### Texto a ler
Nos últimos 11 anos, os indicadores de perdas de água, em Portugal, praticamente não sofreram evolução. O indicador mais conhecido é a percentagem de água não faturada que, para o abastecimento em baixa, há 11 anos, teima em manter-se na ordem dos 30%. Estas são algumas constatações do último RASARP, relatório da ERSAR (Entidade Reguladora do Setor), que reflete a avaliação da qualidade do serviço prestado pelas entidades gestoras que asseguram a gestão dos sistemas de abastecimento de água de Portugal Continental.
A poucos dias do Encontro “Redução de Perdas de Água – Um Desafio ao Alcance de Todos” que a APDA – Associação Portuguesa de Distribuição e Drenagem de Águas, através da sua Comissão Especializada de Sistemas de Distribuição de Água (CESDA), vai promover, nos dias 6 e 7 de junho, em Santo Tirso, a Ambiente Magazine conversou com Paulo Nunes, Coordenador da CESDA, que nos traça um panorama preocupante sobre a “gestão ineficiente” de uma grande parte dos sistemas de abastecimento em Portugal.
“É necessário ainda muito trabalho para que, em média, o nosso país apresente um bom desempenho ao nível das perdas de água”, alerta o responsável, constatando que, “das 210 entidades gestoras que reportaram dados à ERSAR, 176 têm uma percentagem de água não faturada superior a 20%, e 45 entidades têm uma percentagem superior a 50%”. A isto soma-se que “há ainda seis entidades gestoras com mais de 70% de água não faturada”. Anualmente, “o país está a perder, pelas suas infraestruturas, cerca de 175 mil milhões de litros de água”, o que daria para “abastecer a cidade de Lisboa durante dois anos e três meses”, alerta, citando o RASARP.

### Dados do exercício
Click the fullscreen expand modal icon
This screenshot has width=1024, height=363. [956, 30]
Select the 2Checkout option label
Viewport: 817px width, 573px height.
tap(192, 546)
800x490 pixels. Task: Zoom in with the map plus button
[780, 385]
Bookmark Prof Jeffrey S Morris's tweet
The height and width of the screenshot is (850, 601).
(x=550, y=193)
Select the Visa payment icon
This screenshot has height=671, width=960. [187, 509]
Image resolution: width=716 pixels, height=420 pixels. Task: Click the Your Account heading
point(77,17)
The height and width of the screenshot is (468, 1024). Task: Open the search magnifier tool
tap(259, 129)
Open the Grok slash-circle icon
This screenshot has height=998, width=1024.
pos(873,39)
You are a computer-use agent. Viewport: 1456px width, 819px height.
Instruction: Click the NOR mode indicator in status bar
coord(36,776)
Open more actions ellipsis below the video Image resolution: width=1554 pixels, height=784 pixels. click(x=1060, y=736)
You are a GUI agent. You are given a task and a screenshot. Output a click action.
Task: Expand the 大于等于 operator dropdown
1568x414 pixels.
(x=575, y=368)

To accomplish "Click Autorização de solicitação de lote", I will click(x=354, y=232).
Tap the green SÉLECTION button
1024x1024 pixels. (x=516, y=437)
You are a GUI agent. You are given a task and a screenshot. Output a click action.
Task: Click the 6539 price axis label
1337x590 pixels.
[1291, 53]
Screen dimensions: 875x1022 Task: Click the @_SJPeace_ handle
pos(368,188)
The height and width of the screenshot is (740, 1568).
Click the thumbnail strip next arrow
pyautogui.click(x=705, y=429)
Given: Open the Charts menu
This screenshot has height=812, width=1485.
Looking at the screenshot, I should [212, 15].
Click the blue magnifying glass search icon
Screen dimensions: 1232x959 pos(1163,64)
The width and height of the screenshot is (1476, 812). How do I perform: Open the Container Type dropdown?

### Objetivo 1
Nas linhas de dados, devolva tal e qual o trecho que vai da linha que contém "800x490 pixels. Task: Zoom" até à linha que contém "1024x1024 pixels. (x=516, y=437)", incluindo as duas.
### Objetivo 2
Retome o texto sobre as perdas de água em Portugal, continuando a partir da última frase.

### Resultado 1
800x490 pixels. Task: Zoom in with the map plus button
[780, 385]
Bookmark Prof Jeffrey S Morris's tweet
The height and width of the screenshot is (850, 601).
(x=550, y=193)
Select the Visa payment icon
This screenshot has height=671, width=960. [187, 509]
Image resolution: width=716 pixels, height=420 pixels. Task: Click the Your Account heading
point(77,17)
The height and width of the screenshot is (468, 1024). Task: Open the search magnifier tool
tap(259, 129)
Open the Grok slash-circle icon
This screenshot has height=998, width=1024.
pos(873,39)
You are a computer-use agent. Viewport: 1456px width, 819px height.
Instruction: Click the NOR mode indicator in status bar
coord(36,776)
Open more actions ellipsis below the video Image resolution: width=1554 pixels, height=784 pixels. click(x=1060, y=736)
You are a GUI agent. You are given a task and a screenshot. Output a click action.
Task: Expand the 大于等于 operator dropdown
1568x414 pixels.
(x=575, y=368)

To accomplish "Click Autorização de solicitação de lote", I will click(x=354, y=232).
Tap the green SÉLECTION button
1024x1024 pixels. (x=516, y=437)

### Resultado 2
“Dois dias de muita reflexão e partilha de conhecimento”
É a primeira vez que a APDA vai dedicar dois dias exclusivos ao tema “perdas de água”, algo que, para Paulo Nunes, é pouco: “São vários os temas que gravitam em torno das perdas de água e, alguns, dariam para debates bastante prolongados”. Contudo, mesmo com a limitação de dois dias, “debater as perdas de água, apesar de parecer um tema esgotado”, está cada vez mais na ordem do dia e reveste-se da maior importância: “As alterações climáticas, que já muito poucos contestarão, têm provocado efeitos preocupantes para a sociedade, um dos quais, e de primeira importância, é a falta de água”. Como tal, “é importante manter o setor ativo e constantemente sensibilizado para a necessidade de encontrarmos soluções para ultrapassar este problema”, atenta o responsável, defendendo que “uma das soluções é melhorar a eficiência dos sistemas de abastecimento, através da redução das suas perdas de água”.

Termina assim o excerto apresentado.